Part one asks us to implement a **syntax checker**. So, given the example dataset, our program should detect errors like

Expected

`]`

, but found`}`

instead.

at the third line (that’s the first corrupted line): `{([(<{}[<>[]}>{[]{[(<()>`

.

Every time we detect a corrupted line, we should stop our parsing for that line, **take the first illegal character** on the line and use this **lookup table** to compute a score.

Char | Points |
---|---|

`)` |
3 |

`]` |
57 |

`}` |
1197 |

`>` |
25137 |

The final score is the sum of all the errors detected in all the corrupted lines.

### Design phase: part one

For detecting the first wrong character we need to tokenize the string and consider every character has a language token.
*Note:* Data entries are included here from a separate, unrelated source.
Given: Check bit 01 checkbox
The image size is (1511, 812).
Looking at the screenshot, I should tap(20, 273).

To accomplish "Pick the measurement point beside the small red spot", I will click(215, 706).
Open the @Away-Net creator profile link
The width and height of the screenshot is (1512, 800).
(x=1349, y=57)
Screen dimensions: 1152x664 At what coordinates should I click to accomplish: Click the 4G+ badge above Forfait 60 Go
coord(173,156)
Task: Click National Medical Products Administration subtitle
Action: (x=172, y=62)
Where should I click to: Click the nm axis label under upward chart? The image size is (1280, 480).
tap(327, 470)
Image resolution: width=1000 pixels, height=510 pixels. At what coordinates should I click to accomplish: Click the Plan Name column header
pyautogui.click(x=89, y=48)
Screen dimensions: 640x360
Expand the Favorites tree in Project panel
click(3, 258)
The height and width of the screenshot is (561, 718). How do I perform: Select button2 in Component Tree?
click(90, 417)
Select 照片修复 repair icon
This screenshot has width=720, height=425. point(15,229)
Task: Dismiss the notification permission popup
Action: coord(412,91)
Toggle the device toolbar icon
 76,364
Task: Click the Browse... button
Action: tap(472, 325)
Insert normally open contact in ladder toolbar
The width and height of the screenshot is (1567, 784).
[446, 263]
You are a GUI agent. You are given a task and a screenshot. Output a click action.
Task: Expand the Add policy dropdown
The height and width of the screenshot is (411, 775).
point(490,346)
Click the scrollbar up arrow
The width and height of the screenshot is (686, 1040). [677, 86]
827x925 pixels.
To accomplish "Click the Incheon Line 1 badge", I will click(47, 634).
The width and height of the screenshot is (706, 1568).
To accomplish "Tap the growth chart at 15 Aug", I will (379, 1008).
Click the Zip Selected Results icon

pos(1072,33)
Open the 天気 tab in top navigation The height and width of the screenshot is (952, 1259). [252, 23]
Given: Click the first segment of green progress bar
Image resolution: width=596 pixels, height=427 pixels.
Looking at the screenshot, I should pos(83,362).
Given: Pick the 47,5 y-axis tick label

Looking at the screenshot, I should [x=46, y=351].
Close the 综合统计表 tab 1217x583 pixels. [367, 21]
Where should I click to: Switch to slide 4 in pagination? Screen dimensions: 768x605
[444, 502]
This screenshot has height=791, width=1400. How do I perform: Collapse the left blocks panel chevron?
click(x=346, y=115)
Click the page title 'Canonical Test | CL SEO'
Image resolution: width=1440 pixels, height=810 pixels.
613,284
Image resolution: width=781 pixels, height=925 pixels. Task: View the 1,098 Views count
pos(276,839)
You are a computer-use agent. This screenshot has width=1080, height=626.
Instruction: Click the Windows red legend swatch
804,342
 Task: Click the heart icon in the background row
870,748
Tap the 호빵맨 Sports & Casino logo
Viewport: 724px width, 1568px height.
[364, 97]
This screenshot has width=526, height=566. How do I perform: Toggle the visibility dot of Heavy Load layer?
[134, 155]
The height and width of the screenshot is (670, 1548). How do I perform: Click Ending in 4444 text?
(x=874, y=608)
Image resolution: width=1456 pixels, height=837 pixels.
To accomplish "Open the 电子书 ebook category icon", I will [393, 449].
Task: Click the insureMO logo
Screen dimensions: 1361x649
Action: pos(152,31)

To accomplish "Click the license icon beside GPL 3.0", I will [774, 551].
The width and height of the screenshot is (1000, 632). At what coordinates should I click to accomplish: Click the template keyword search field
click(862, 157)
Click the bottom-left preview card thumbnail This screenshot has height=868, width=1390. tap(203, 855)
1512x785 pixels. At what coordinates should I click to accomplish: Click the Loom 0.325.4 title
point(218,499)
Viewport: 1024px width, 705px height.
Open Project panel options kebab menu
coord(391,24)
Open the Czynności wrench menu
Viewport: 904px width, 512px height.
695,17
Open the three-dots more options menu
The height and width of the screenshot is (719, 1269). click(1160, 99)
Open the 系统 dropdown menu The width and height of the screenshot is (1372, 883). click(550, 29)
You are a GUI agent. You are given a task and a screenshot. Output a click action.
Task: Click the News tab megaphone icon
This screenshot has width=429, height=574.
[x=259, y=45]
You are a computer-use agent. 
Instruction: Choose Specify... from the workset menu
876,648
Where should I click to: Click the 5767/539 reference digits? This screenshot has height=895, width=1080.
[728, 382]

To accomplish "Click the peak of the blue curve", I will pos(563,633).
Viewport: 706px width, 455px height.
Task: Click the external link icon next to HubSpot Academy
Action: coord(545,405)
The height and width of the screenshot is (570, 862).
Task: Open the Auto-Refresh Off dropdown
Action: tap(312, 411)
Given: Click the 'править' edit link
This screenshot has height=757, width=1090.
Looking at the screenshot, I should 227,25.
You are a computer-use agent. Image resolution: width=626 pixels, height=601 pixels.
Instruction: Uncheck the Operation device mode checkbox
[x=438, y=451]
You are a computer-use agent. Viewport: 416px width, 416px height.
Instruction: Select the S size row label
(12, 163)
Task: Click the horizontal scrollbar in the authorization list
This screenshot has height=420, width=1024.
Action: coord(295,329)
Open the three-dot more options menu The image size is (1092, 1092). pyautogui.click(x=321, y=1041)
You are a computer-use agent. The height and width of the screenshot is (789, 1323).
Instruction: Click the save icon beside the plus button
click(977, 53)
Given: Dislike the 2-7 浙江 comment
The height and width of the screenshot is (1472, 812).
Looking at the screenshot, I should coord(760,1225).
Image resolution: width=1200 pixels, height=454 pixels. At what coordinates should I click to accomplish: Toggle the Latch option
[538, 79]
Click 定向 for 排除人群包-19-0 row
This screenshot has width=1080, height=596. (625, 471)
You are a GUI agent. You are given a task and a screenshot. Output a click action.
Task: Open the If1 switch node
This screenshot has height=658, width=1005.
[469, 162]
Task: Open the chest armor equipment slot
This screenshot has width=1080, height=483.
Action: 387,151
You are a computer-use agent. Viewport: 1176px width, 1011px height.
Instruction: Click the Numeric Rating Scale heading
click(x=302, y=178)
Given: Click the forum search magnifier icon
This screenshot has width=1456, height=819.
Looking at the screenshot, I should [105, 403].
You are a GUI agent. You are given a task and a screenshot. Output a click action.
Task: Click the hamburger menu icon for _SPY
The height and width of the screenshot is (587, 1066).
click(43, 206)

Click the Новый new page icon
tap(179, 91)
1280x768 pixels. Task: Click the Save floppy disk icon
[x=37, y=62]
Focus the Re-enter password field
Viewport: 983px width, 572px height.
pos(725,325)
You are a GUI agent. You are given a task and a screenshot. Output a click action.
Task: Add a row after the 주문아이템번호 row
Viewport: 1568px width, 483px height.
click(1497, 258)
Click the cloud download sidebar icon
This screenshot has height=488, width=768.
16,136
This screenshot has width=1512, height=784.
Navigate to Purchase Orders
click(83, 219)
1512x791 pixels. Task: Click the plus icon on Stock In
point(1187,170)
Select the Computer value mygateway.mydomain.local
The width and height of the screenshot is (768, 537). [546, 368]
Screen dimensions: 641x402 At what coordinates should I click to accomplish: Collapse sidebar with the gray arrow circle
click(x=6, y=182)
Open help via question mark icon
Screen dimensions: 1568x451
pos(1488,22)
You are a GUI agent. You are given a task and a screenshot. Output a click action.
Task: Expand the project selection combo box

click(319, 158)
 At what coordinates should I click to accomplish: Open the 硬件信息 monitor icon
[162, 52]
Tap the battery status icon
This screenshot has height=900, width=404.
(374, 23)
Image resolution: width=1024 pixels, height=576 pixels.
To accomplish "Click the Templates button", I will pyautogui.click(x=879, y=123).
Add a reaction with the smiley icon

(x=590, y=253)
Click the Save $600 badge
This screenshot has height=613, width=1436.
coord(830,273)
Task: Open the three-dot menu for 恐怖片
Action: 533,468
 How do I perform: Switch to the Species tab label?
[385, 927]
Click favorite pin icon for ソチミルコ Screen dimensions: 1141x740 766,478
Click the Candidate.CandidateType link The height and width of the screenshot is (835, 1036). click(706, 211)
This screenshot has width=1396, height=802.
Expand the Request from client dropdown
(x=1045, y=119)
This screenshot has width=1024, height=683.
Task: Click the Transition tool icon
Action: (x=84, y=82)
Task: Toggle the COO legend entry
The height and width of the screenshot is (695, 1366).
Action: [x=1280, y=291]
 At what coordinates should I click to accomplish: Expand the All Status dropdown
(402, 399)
We know from the rules that every opening token as a corresponding closing token. This means that every time we found an opening token we can **push into a stack** the corresponding closing token.
As soon as we detect a closing token, we pop the expected one from the stack. If the popped one does not correspond to the token under analysis: we found a **corrupted** line, and we also know what the expected char is, and what we found instead. Problem solved!

If instead, we reached the end of the line and our stack is not empty, it means or line is **incomplete**.

### Input pipeline

We create a `tf.data.Dataset`

object for reading the text file line-by-line as usual. Since we work with characters, we can directly map the function `tf.strings.bytes_split`

that given a `tf.string`

explodes it in a batch of `tf.string`

with length 1.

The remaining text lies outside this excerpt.